Daniel Kahneman’s assertion that we’re not great intuitive statisticians got me thinking how poorly I understood stat despite intro classes in college.
What is your favorite book that transformed the way you interpret and produce statistics?
Kahneman famously wrote in Thinking Fast and Slow that his results can't possibly be statistical flukes and then a bunch of the studies in the book ended up being exactly statistical flukes - https://slate.com/technology/2016/12/kahneman-and-tversky-re...
Anyway, about the books...
Blitzstein's Introduction to Probability and Harvard's Stat110 course are a good starting point if you've taken calculus. There's also good books like All of Statistics by Wasserman and Bayesian Data Analysis by Gelman but they're an absolute slog to get through - definitely not my favorite in any way but they cover a lot of stuff and you can have a copy around for reference.
intro: freedman, Pisani, purves. Very clear and accessible.
Intermediate/advanced: casella and Berger
Advanced: Bickel and doksum
Overview of ML and modern stat methods: efron and hastie
You are spoiled for good choices frankly.
What’s the best textbook you have read about X? In general the answer is “the third one.” By that time things sink in and the third book seems super clear and understandable.
I second the Freedman, Pisani, Purves "statistics" recommendation.
This book explains the concepts without using mathematics, but even people with phDs in mathematics praise it as one of the best textbooks on statistics [1]
"Naked Statistics" by Charles Wheelan is a very approachable entry level book.

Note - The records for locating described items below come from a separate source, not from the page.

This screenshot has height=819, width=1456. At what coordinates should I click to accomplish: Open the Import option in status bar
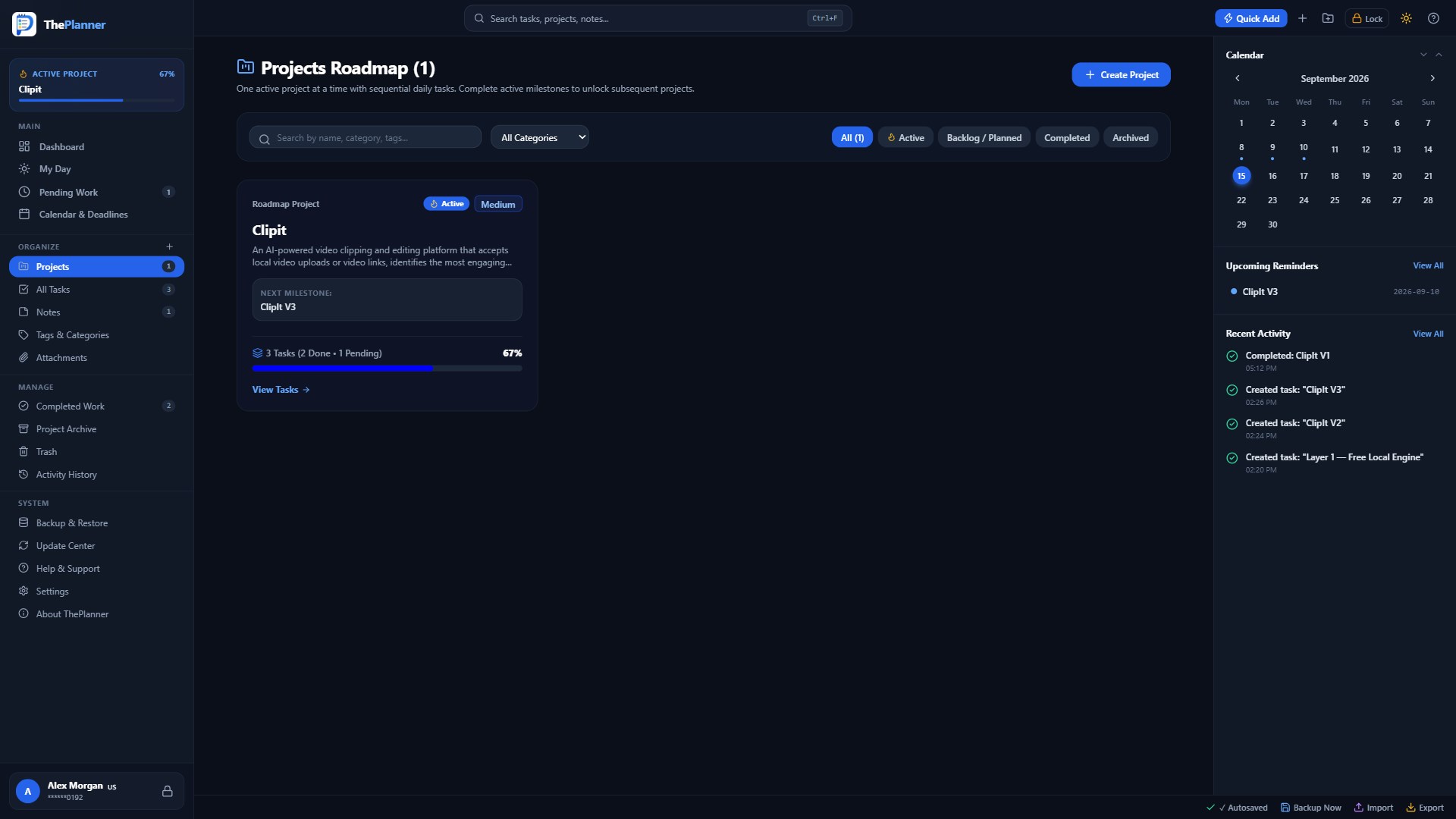pyautogui.click(x=1373, y=808)
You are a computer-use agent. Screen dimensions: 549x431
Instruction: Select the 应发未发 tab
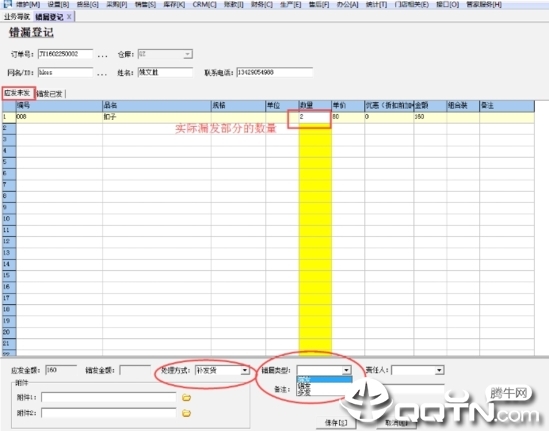[x=18, y=93]
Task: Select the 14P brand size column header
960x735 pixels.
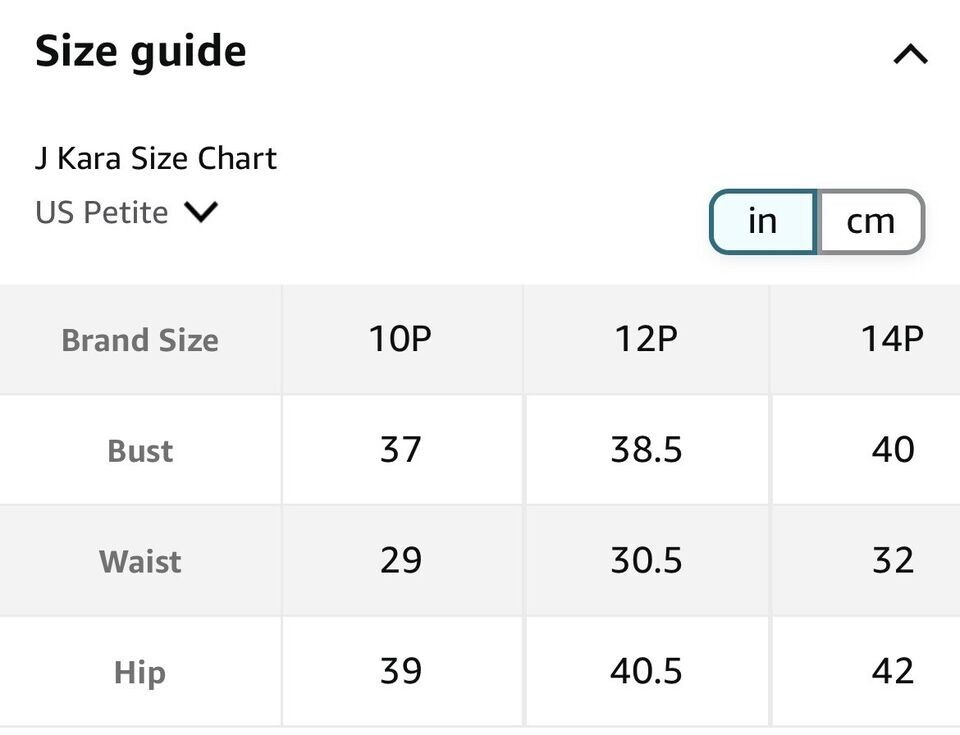Action: [892, 340]
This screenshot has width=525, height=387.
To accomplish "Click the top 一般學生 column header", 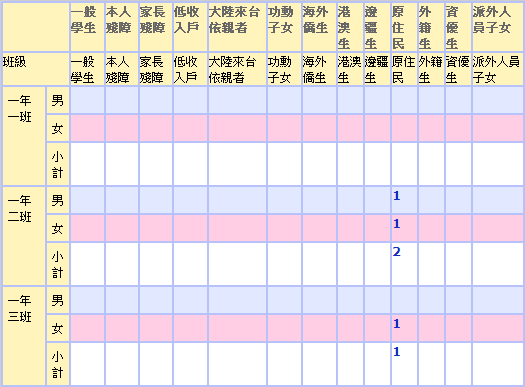I will point(87,27).
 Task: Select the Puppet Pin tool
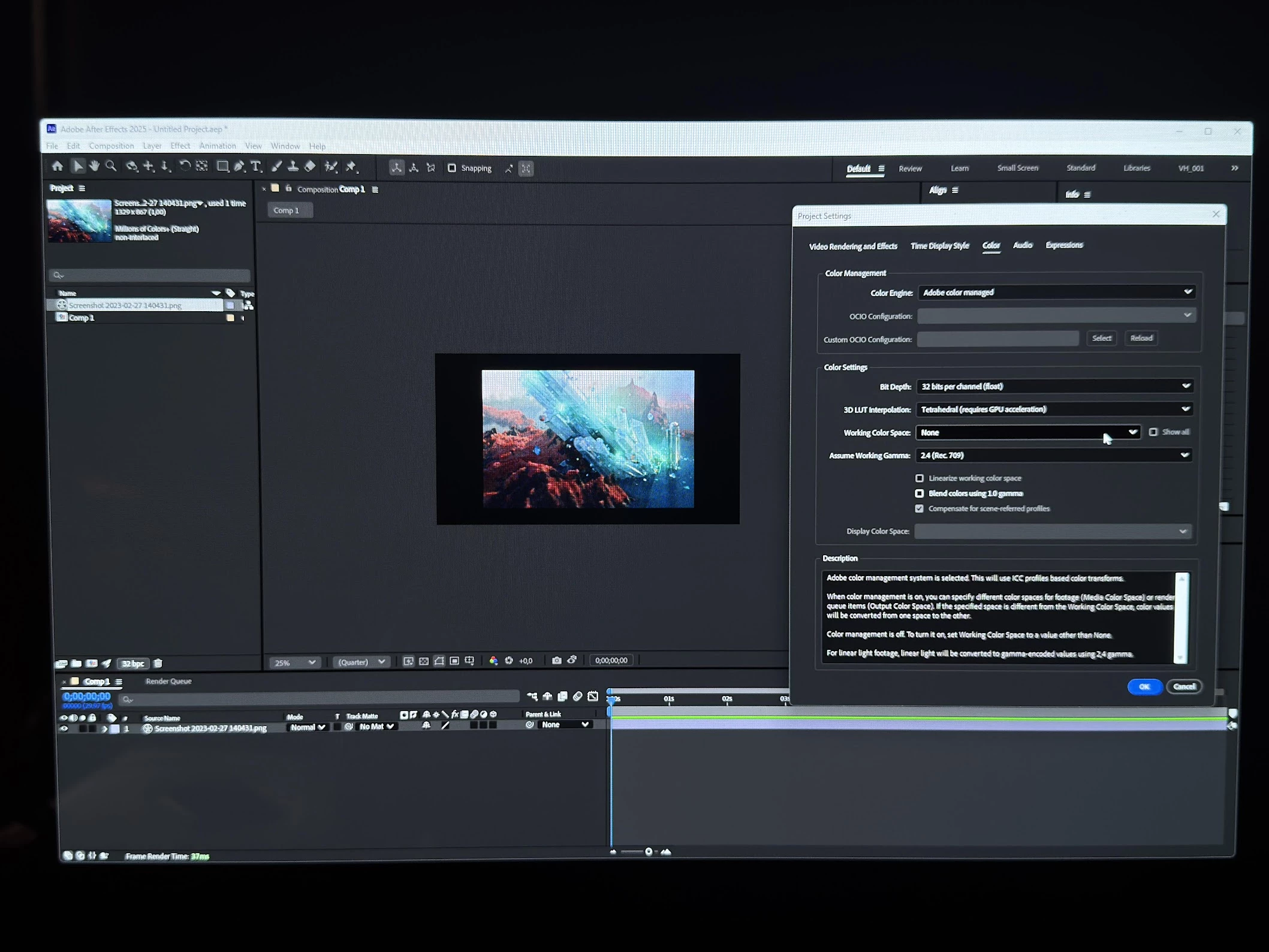(x=351, y=167)
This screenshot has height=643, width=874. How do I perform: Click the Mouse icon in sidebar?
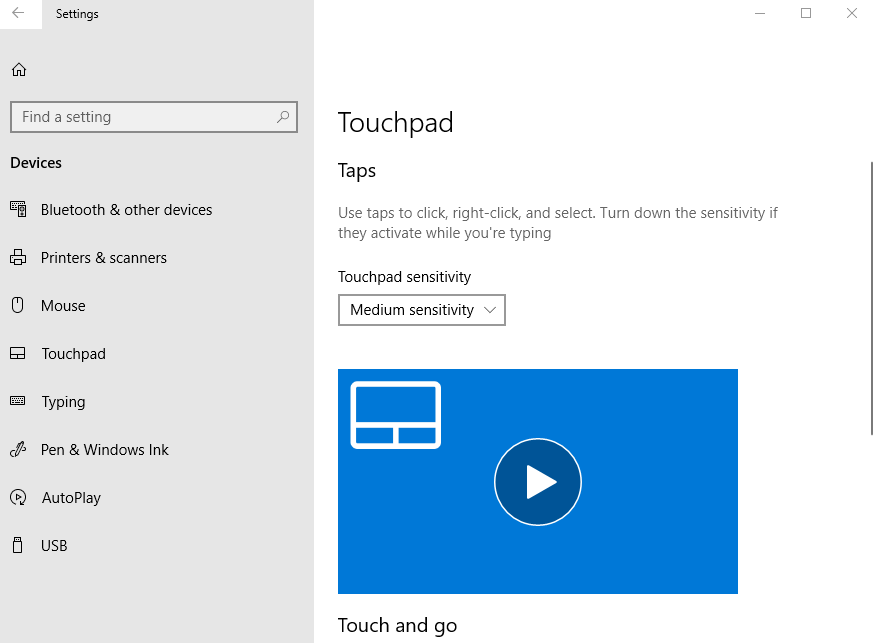[x=18, y=305]
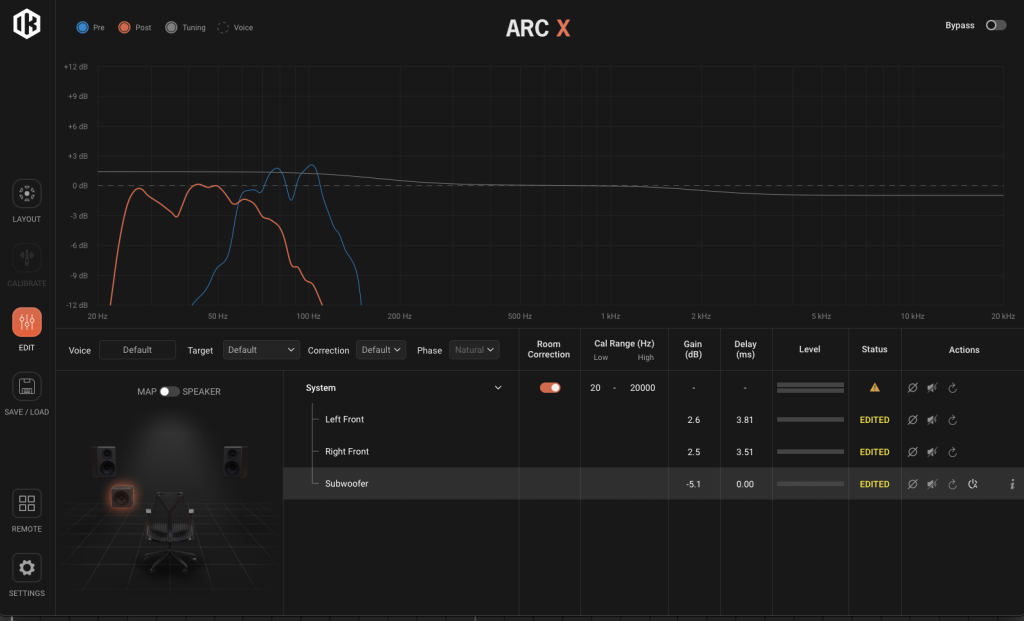
Task: Mute the Left Front speaker
Action: coord(932,420)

As opposed to a textbook, it's something that can be read casually in a relatively short amount of time, while still building a solid intuition on the subject.
Was about to buy this book, but from the reviews it seems the author is using very US centric sports (Baseball, football) to explain things. So if you are from outside the US and have no understanding of the sports you will struggle.
This book had a big influence on me. I highly recommend it. I read both the first and second editions.
It is very clearly written, full of practical examples (with code), and doesn't assume heavy math knowledge.
This section from the preface sums up the intended audience:
"The principle audience is researchers in the natural and social sciences, whether new PhD students or seasoned professionals, who have had a basic course on regression but nevertheless remain uneasy about statistical modeling. This audience accepts that there is something vaguely wrong about typical statistical practice in the early twenty-first century, dominated as it is by p-values and a confusing menagerie of testing procedures. They see alternative methods in journals and books. But these people are not sure where to go to learn about these methods."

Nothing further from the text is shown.